Doing security well is hard work, but it should never block useful functionality for your customers. If security interferes with key software capabilities, the security must be tweaked. The answer should never be to abandon the functionality and certainly not to abandon the security. And yet two instances from this month suggest that is exactly what is happening.
Let's start with election fraud. As we've noted, the potential for election cyber attacks is real and dangerous. French election officials seem to agree—which is good. But their decision was to halt cyber-voting for overseas citizens, rather than try and fix the security—which is horrible.
If they had decided to abandon overseas electronic voting because of a lack of interest or that it was too expensive, it would be a very different situation. But they appear to be saying that their citizens want it. The security, however, seemed like a lot of work so they opted to surrender.
Had they said that they were temporarily suspending the program while security teams put in place protections that would have been good. Alas, that's not what appears to be happening.
A few days after Reuters noted the French election decision, I received a copy of an e-mail from an IT security official with a major company. The note was a follow-up to a series of notes to employees detailing problems with the web site. The site kept crashing.
Turns out, according to the memo, the problem was that the company's own security scans overtaxed the Web servers. In effect, the company Denial of Service attacked itself. That can happen.
The problem is what the company did next. It halted the security testing. The note did not say that it was suspending the testing temporarily while the software was tweaked. No, it just halted the security testing, which presumably was put in place to act as protection.
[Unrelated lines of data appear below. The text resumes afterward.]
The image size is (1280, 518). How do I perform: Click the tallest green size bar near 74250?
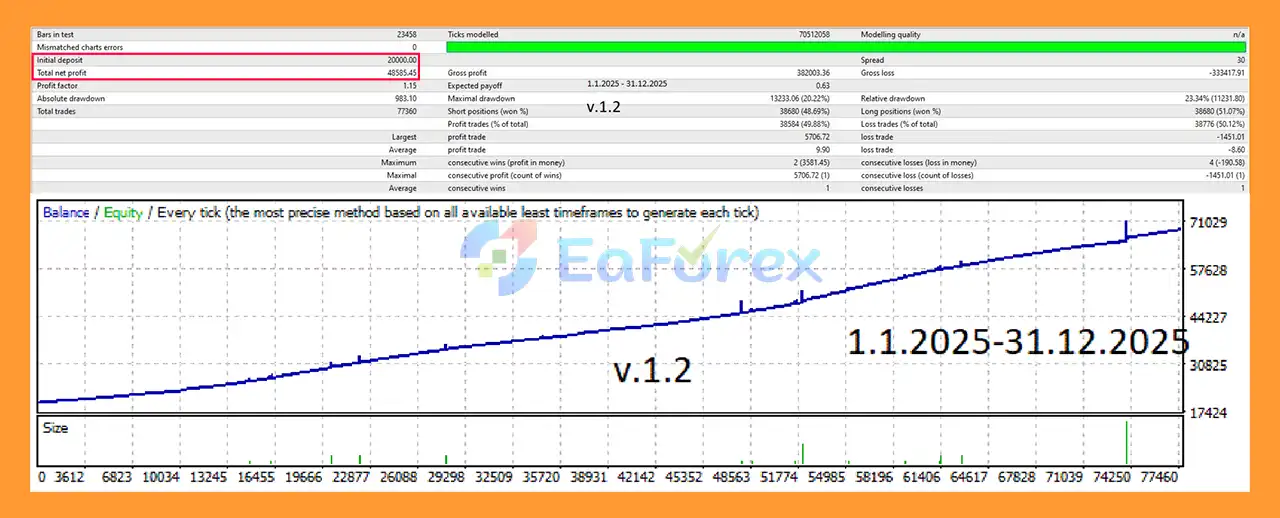click(x=1127, y=443)
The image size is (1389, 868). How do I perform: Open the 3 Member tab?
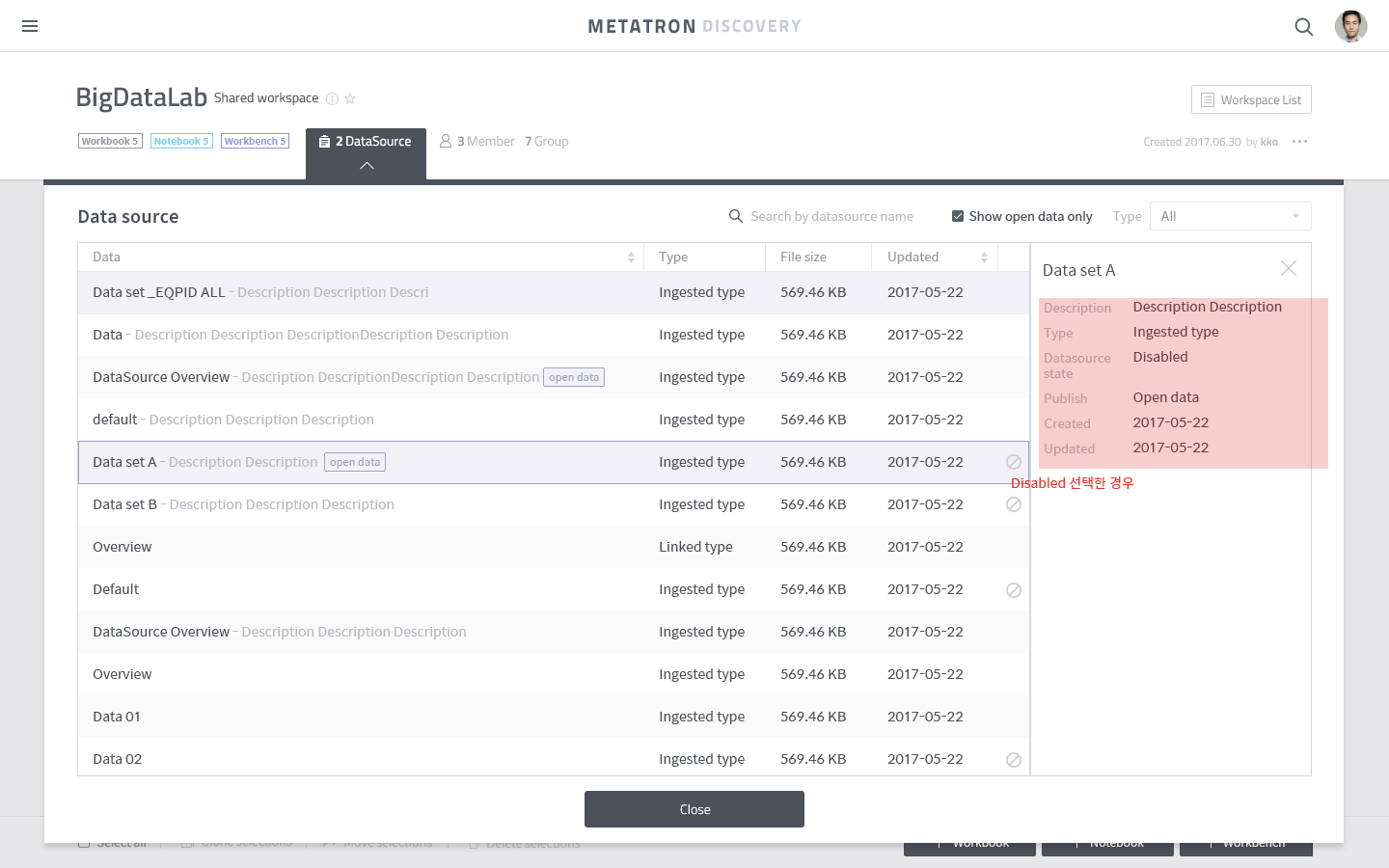[x=477, y=141]
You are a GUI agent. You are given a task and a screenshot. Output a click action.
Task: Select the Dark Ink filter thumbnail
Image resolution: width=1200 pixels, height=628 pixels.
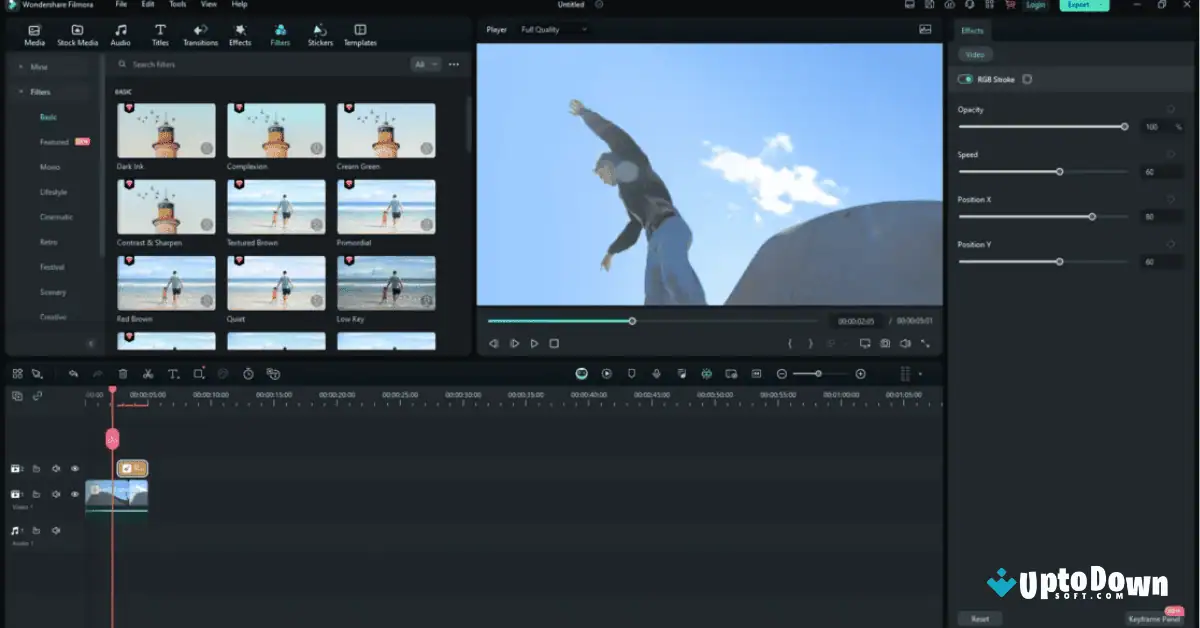coord(165,130)
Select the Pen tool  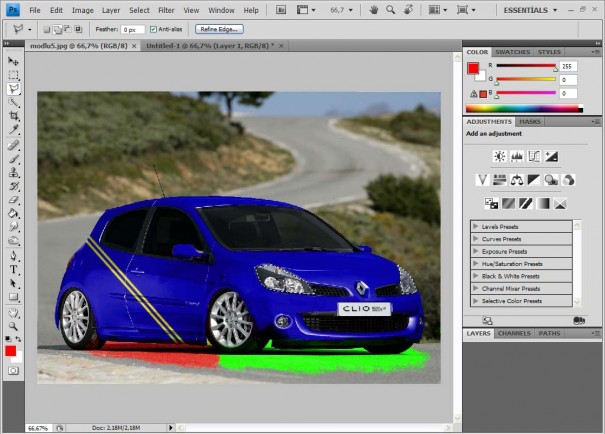click(14, 256)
No one ever said that security is supposed to be especially easy, but it is essential. Entities that abandon customer-desired functionality to sidestep security threats—like France did—or abandon security defenses to enable better functionality—as did this major company—are equally wrong.
The reason corporate security is so challenging is that it is constantly in the middle of the battle between functionality and safety. It's easy to make a site or a building completely safe if you need not worry about people being able to use it. It's just as easy to make access and functionality super easy, if you're willing to have no meaningful security.
The corporate world we live in, though, requires both and therefore forces security and functionality to constantly battle. That's the way it should be.
Authentication has to put some level of burden on legitimate users to protect those same users. On the flip side, security must understand that the instant they start blocking functionality is when they have gone too far.
I did a story recently about GRC strategies and was struck by the wisdom of one former government CISO. He had tried preventing unauthorized downloads so that he could better secure his data assets. Users rebelled. "I started asking people ‘Why are you using a cloud provider?’ Their answer was that they just had to get their jobs done," the former CISO said. "Users are like water: They will find the fastest way around something if you’re in the way."
That's exactly right. But that absolutely does not mean that security has the right to give up, any more than business units have the right to surrender to security. Both must co-exist. If security and LOB managers find the tug-of-war distasteful, they probably have struck the right balance.